### Exercise directions
Reproduce every one of the records below word for word, line by line.

### A portion of a data file
+++++

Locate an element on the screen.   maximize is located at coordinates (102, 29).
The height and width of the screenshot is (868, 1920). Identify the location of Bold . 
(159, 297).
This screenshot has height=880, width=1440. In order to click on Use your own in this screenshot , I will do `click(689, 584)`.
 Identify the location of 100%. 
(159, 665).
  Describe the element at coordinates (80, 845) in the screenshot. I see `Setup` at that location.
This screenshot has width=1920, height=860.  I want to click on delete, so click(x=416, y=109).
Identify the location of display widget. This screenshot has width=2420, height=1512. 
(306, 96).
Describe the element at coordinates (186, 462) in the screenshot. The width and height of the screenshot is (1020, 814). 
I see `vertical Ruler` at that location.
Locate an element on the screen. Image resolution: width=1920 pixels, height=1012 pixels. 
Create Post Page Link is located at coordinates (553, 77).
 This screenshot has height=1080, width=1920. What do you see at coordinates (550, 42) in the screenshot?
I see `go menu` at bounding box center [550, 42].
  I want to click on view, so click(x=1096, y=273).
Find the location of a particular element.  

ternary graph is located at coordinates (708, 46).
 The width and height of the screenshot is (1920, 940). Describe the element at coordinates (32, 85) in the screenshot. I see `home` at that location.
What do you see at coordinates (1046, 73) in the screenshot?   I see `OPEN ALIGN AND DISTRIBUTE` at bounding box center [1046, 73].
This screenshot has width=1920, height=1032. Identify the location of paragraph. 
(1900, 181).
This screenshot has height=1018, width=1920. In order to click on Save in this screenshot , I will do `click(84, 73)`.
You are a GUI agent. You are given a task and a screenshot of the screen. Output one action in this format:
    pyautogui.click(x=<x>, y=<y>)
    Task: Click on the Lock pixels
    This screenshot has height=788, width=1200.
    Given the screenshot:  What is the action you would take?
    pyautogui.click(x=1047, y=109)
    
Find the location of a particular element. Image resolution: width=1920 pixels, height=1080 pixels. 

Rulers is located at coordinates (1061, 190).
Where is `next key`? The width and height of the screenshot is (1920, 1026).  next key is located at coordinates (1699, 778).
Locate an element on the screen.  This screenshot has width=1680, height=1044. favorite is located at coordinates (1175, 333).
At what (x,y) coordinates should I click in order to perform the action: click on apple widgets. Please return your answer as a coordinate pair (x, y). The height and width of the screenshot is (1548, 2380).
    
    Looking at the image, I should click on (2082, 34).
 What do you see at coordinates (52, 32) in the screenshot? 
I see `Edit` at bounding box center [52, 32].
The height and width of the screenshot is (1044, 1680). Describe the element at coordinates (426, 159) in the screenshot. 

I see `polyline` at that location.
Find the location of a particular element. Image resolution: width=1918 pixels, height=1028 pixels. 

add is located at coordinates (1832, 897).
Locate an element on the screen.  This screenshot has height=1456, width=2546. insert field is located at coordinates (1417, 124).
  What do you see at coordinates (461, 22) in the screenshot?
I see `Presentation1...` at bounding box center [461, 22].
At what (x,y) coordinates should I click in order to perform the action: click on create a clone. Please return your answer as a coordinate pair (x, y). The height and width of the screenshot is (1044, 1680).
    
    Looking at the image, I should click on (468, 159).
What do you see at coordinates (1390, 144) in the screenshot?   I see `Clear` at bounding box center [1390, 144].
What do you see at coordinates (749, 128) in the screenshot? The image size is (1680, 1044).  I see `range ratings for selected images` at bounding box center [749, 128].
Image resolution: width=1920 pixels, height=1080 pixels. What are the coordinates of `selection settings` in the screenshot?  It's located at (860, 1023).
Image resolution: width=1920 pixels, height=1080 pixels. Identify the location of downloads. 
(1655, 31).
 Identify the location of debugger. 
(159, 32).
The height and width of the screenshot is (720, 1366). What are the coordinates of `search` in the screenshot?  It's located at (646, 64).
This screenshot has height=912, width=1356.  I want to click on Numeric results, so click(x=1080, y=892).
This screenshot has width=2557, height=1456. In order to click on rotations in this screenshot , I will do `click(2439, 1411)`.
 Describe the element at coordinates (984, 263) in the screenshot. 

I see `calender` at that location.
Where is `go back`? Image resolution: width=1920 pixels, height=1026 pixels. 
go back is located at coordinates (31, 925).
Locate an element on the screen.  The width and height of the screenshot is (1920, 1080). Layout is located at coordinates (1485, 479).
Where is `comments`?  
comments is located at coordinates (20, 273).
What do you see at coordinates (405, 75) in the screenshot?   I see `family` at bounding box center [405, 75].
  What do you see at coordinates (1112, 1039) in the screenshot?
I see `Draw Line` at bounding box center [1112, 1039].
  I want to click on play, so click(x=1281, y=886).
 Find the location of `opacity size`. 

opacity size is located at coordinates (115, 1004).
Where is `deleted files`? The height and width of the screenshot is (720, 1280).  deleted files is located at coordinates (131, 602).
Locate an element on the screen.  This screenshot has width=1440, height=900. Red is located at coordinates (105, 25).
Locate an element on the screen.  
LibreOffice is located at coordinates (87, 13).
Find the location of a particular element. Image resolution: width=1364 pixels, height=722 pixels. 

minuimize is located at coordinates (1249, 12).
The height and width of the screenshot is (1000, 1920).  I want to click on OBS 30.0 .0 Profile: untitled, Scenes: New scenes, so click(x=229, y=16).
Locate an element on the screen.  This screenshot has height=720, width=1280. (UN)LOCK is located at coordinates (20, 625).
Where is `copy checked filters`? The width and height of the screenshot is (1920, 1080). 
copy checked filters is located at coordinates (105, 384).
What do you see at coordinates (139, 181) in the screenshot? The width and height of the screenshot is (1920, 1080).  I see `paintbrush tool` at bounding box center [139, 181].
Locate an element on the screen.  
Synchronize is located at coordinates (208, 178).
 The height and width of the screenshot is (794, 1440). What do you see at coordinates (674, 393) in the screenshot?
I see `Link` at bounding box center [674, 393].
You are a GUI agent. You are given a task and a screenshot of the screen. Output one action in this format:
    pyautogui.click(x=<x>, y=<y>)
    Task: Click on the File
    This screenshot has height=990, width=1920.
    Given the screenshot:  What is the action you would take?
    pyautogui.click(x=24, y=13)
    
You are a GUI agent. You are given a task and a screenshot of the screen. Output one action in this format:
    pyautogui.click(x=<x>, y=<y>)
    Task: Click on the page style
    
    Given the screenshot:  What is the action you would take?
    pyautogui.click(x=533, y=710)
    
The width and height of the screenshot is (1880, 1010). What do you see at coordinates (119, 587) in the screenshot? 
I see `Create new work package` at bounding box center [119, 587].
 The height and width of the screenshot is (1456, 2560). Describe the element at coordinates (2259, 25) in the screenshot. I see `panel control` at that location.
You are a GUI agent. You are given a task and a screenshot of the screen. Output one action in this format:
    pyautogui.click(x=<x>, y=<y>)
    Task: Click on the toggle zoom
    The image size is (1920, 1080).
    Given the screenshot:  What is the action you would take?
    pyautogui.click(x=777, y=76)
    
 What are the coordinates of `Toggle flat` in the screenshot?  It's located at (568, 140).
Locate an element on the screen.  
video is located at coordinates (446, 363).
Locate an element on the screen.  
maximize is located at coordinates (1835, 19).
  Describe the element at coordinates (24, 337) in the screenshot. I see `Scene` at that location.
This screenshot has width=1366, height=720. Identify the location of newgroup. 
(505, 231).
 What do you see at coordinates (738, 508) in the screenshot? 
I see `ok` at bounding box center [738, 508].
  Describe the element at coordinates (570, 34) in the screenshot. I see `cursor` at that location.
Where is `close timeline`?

+++++

### Output of the task
Locate an element on the screen.   maximize is located at coordinates (102, 29).
The height and width of the screenshot is (868, 1920). Identify the location of Bold . 
(159, 297).
This screenshot has height=880, width=1440. In order to click on Use your own in this screenshot , I will do `click(689, 584)`.
 Identify the location of 100%. 
(159, 665).
  Describe the element at coordinates (80, 845) in the screenshot. I see `Setup` at that location.
This screenshot has width=1920, height=860.  I want to click on delete, so click(x=416, y=109).
Identify the location of display widget. This screenshot has width=2420, height=1512. 
(306, 96).
Describe the element at coordinates (186, 462) in the screenshot. The width and height of the screenshot is (1020, 814). 
I see `vertical Ruler` at that location.
Locate an element on the screen. Image resolution: width=1920 pixels, height=1012 pixels. 
Create Post Page Link is located at coordinates (553, 77).
 This screenshot has height=1080, width=1920. What do you see at coordinates (550, 42) in the screenshot?
I see `go menu` at bounding box center [550, 42].
  I want to click on view, so click(x=1096, y=273).
Find the location of a particular element.  

ternary graph is located at coordinates (708, 46).
 The width and height of the screenshot is (1920, 940). Describe the element at coordinates (32, 85) in the screenshot. I see `home` at that location.
What do you see at coordinates (1046, 73) in the screenshot?   I see `OPEN ALIGN AND DISTRIBUTE` at bounding box center [1046, 73].
This screenshot has width=1920, height=1032. Identify the location of paragraph. 
(1900, 181).
This screenshot has height=1018, width=1920. In order to click on Save in this screenshot , I will do `click(84, 73)`.
You are a GUI agent. You are given a task and a screenshot of the screen. Output one action in this format:
    pyautogui.click(x=<x>, y=<y>)
    Task: Click on the Lock pixels
    This screenshot has height=788, width=1200.
    Given the screenshot:  What is the action you would take?
    pyautogui.click(x=1047, y=109)
    
Find the location of a particular element. Image resolution: width=1920 pixels, height=1080 pixels. 

Rulers is located at coordinates (1061, 190).
Where is `next key`? The width and height of the screenshot is (1920, 1026).  next key is located at coordinates (1699, 778).
Locate an element on the screen.  This screenshot has width=1680, height=1044. favorite is located at coordinates (1175, 333).
At what (x,y) coordinates should I click in order to perform the action: click on apple widgets. Please return your answer as a coordinate pair (x, y). The height and width of the screenshot is (1548, 2380).
    
    Looking at the image, I should click on (2082, 34).
 What do you see at coordinates (52, 32) in the screenshot? 
I see `Edit` at bounding box center [52, 32].
The height and width of the screenshot is (1044, 1680). Describe the element at coordinates (426, 159) in the screenshot. 

I see `polyline` at that location.
Find the location of a particular element. Image resolution: width=1918 pixels, height=1028 pixels. 

add is located at coordinates (1832, 897).
Locate an element on the screen.  This screenshot has height=1456, width=2546. insert field is located at coordinates (1417, 124).
  What do you see at coordinates (461, 22) in the screenshot?
I see `Presentation1...` at bounding box center [461, 22].
At what (x,y) coordinates should I click in order to perform the action: click on create a clone. Please return your answer as a coordinate pair (x, y). The height and width of the screenshot is (1044, 1680).
    
    Looking at the image, I should click on (468, 159).
What do you see at coordinates (1390, 144) in the screenshot?   I see `Clear` at bounding box center [1390, 144].
What do you see at coordinates (749, 128) in the screenshot? The image size is (1680, 1044).  I see `range ratings for selected images` at bounding box center [749, 128].
Image resolution: width=1920 pixels, height=1080 pixels. What are the coordinates of `selection settings` in the screenshot?  It's located at (860, 1023).
Image resolution: width=1920 pixels, height=1080 pixels. Identify the location of downloads. 
(1655, 31).
 Identify the location of debugger. 
(159, 32).
The height and width of the screenshot is (720, 1366). What are the coordinates of `search` in the screenshot?  It's located at (646, 64).
This screenshot has height=912, width=1356.  I want to click on Numeric results, so click(x=1080, y=892).
This screenshot has width=2557, height=1456. In order to click on rotations in this screenshot , I will do `click(2439, 1411)`.
 Describe the element at coordinates (984, 263) in the screenshot. 

I see `calender` at that location.
Where is `go back`? Image resolution: width=1920 pixels, height=1026 pixels. 
go back is located at coordinates (31, 925).
Locate an element on the screen.  The width and height of the screenshot is (1920, 1080). Layout is located at coordinates (1485, 479).
Where is `comments`?  
comments is located at coordinates (20, 273).
What do you see at coordinates (405, 75) in the screenshot?   I see `family` at bounding box center [405, 75].
  What do you see at coordinates (1112, 1039) in the screenshot?
I see `Draw Line` at bounding box center [1112, 1039].
  I want to click on play, so click(x=1281, y=886).
 Find the location of `opacity size`. 

opacity size is located at coordinates (115, 1004).
Where is `deleted files`? The height and width of the screenshot is (720, 1280).  deleted files is located at coordinates (131, 602).
Locate an element on the screen.  This screenshot has width=1440, height=900. Red is located at coordinates (105, 25).
Locate an element on the screen.  
LibreOffice is located at coordinates (87, 13).
Find the location of a particular element. Image resolution: width=1364 pixels, height=722 pixels. 

minuimize is located at coordinates (1249, 12).
The height and width of the screenshot is (1000, 1920).  I want to click on OBS 30.0 .0 Profile: untitled, Scenes: New scenes, so click(x=229, y=16).
Locate an element on the screen.  This screenshot has height=720, width=1280. (UN)LOCK is located at coordinates (20, 625).
Where is `copy checked filters`? The width and height of the screenshot is (1920, 1080). 
copy checked filters is located at coordinates (105, 384).
What do you see at coordinates (139, 181) in the screenshot? The width and height of the screenshot is (1920, 1080).  I see `paintbrush tool` at bounding box center [139, 181].
Locate an element on the screen.  
Synchronize is located at coordinates (208, 178).
 The height and width of the screenshot is (794, 1440). What do you see at coordinates (674, 393) in the screenshot?
I see `Link` at bounding box center [674, 393].
You are a GUI agent. You are given a task and a screenshot of the screen. Output one action in this format:
    pyautogui.click(x=<x>, y=<y>)
    Task: Click on the File
    This screenshot has height=990, width=1920.
    Given the screenshot:  What is the action you would take?
    pyautogui.click(x=24, y=13)
    
You are a GUI agent. You are given a task and a screenshot of the screen. Output one action in this format:
    pyautogui.click(x=<x>, y=<y>)
    Task: Click on the page style
    
    Given the screenshot:  What is the action you would take?
    pyautogui.click(x=533, y=710)
    
The width and height of the screenshot is (1880, 1010). What do you see at coordinates (119, 587) in the screenshot? 
I see `Create new work package` at bounding box center [119, 587].
 The height and width of the screenshot is (1456, 2560). Describe the element at coordinates (2259, 25) in the screenshot. I see `panel control` at that location.
You are a GUI agent. You are given a task and a screenshot of the screen. Output one action in this format:
    pyautogui.click(x=<x>, y=<y>)
    Task: Click on the toggle zoom
    The image size is (1920, 1080).
    Given the screenshot:  What is the action you would take?
    pyautogui.click(x=777, y=76)
    
 What are the coordinates of `Toggle flat` in the screenshot?  It's located at (568, 140).
Locate an element on the screen.  
video is located at coordinates (446, 363).
Locate an element on the screen.  
maximize is located at coordinates (1835, 19).
  Describe the element at coordinates (24, 337) in the screenshot. I see `Scene` at that location.
This screenshot has width=1366, height=720. Identify the location of newgroup. 
(505, 231).
 What do you see at coordinates (738, 508) in the screenshot? 
I see `ok` at bounding box center [738, 508].
  Describe the element at coordinates (570, 34) in the screenshot. I see `cursor` at that location.
Where is `close timeline`?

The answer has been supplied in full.